Question

An electron from various excited states of hydrogen atom emit radiation to come to the ground state. Let $\lambda_n, \lambda_g$ be the de Broglie wavelength of the electron in the $n^{th}$ state and the ground state respectively. Let $\Lambda_n$ be the wavelength of the emitted photon in the transition from the $n^{th}$ state to the ground state. For large $n,$ ($A, B$ are constants)

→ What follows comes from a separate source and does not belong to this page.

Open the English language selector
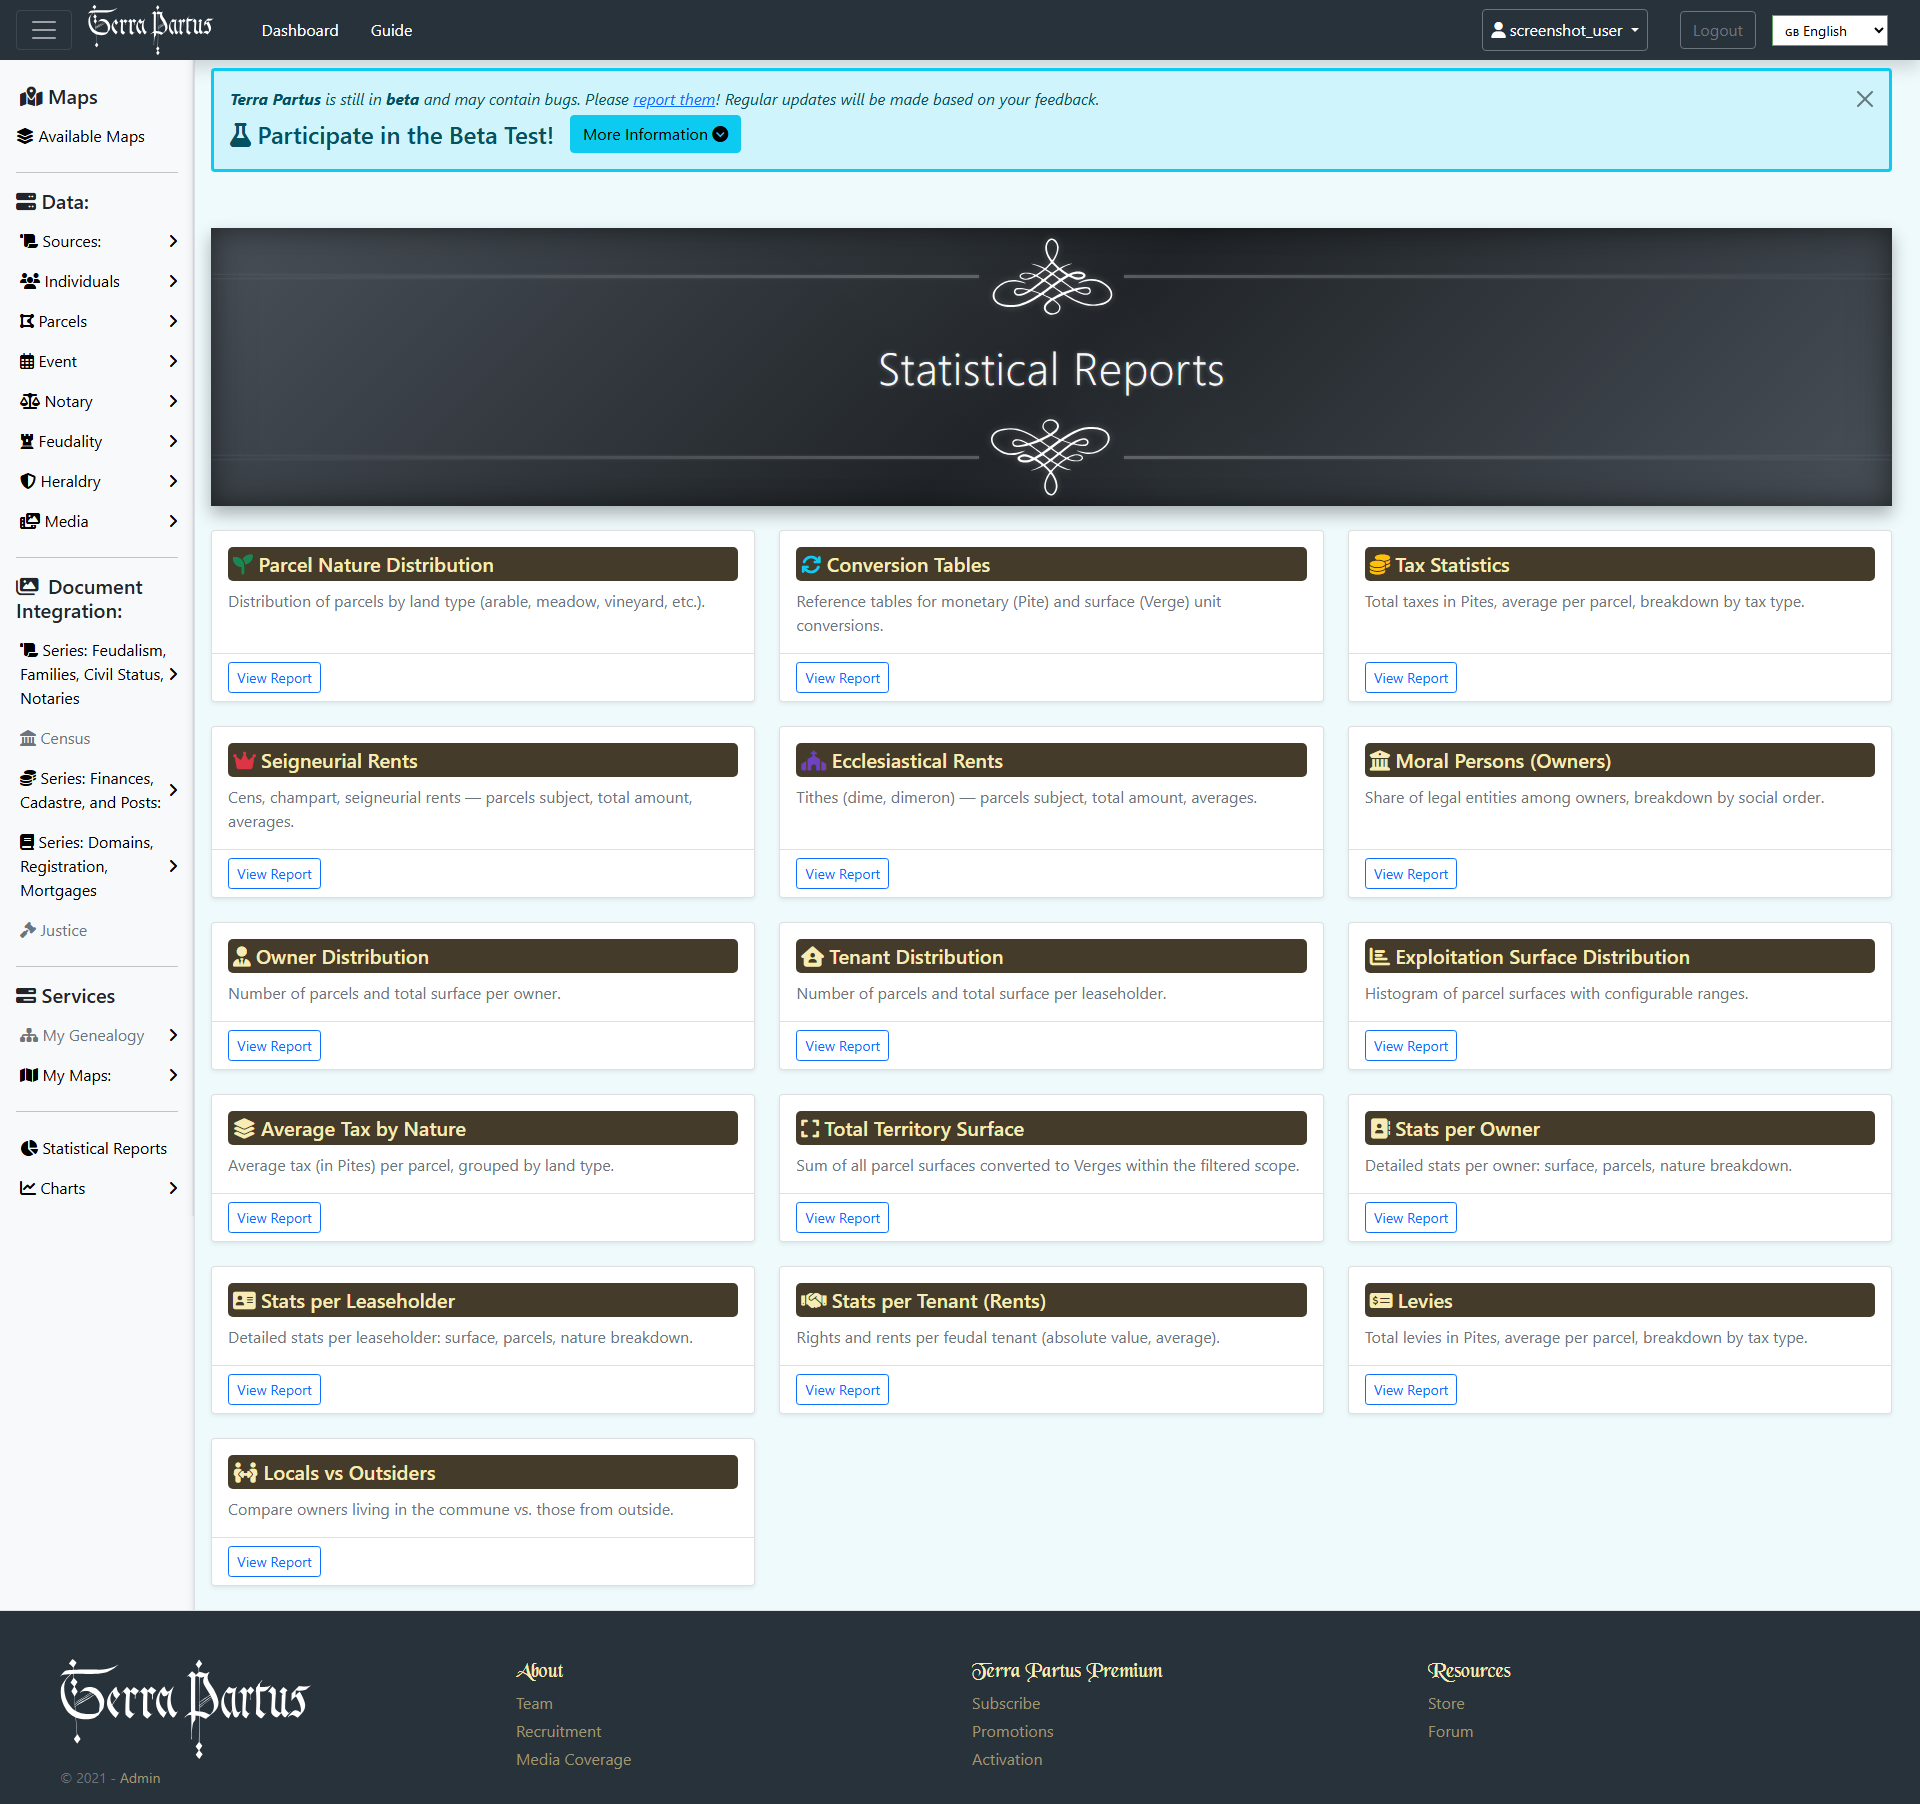click(1829, 31)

• A. $\Lambda_n \approx A + \frac{B}{\lambda^2_n}$
• B. $\Lambda_n \approx A + B \lambda_n$
• C. $\Lambda_n^2 \approx A + B \lambda_n^2$
• D. $\Lambda_n^2 \approx \lambda$

Answer 1

Answer: (A)

$\Lambda_n \approx A + \frac{B}{\lambda^2_n}$

Answer 2

$P_{n}=\frac{h}{\lambda_{n}}, P_{g}=\frac{h}{\lambda_{g}}$
$k=\frac{P^{2}}{2 m}=\frac{h^{2}}{2 m \lambda^{2}}, E=-k=-\frac{h^{2}}{2 m \lambda^{2}}$
$E_{n}=-\frac{h^{2}}{2 m \lambda_{n}^{2}}, E_{g}=-\frac{h^{2}}{2 m \lambda_{g}^{2}}$
$E_{n}-E_{g}=\frac{h^{2}}{2 m}\left(\frac{1}{\lambda_{g}^{2}}-\frac{1}{\lambda_{n}^{2}}\right)=\frac{h c}{\Lambda_{n}}$
$\frac{h^{2}}{2 m}\left(\frac{\lambda_{n}^{2}-\lambda_{g}^{2}}{\lambda_{g}^{2} \lambda_{n}^{2}}\right)=\frac{h c}{\Lambda_{n}}$
$\Lambda_{n}=\frac{2 m c}{h}\left(\frac{\lambda_{g}^{2} \lambda_{n}^{2}}{\lambda_{n}^{2}-\lambda_{g}^{2}}\right)$
$\Lambda_{n}=\frac{2 m c \lambda_{g}^{2}}{h} \frac{\lambda_{n}^{2}}{\lambda_{n}^{2}\left(1-\frac{\lambda_{g}^{2}}{\lambda_{n}^{2}}\right)}$
$=\frac{2 m c \lambda_{g}^{2}}{h}\left[1-\frac{\lambda_{g}^{2}}{\lambda_{n}^{2}}\right]^{-1}$
$=\frac{2 m c \lambda_{g}^{2}}{h}\left[1+\frac{\lambda_{g}^{2}}{\lambda_{n}^{2}}\right]$
$=\frac{2 m c \lambda_{g}^{2}}{h}+\left(\frac{2 m c \lambda_{g}^{4}}{h}\right) \frac{1}{\lambda_{n}^{2}}$
$=A+\frac{B}{\lambda_{n}^{2}}$
$A= \frac{2 m c \lambda_{g}^{2}}{h}, B=\frac{2 m c \lambda_{g}^{4}}{h}$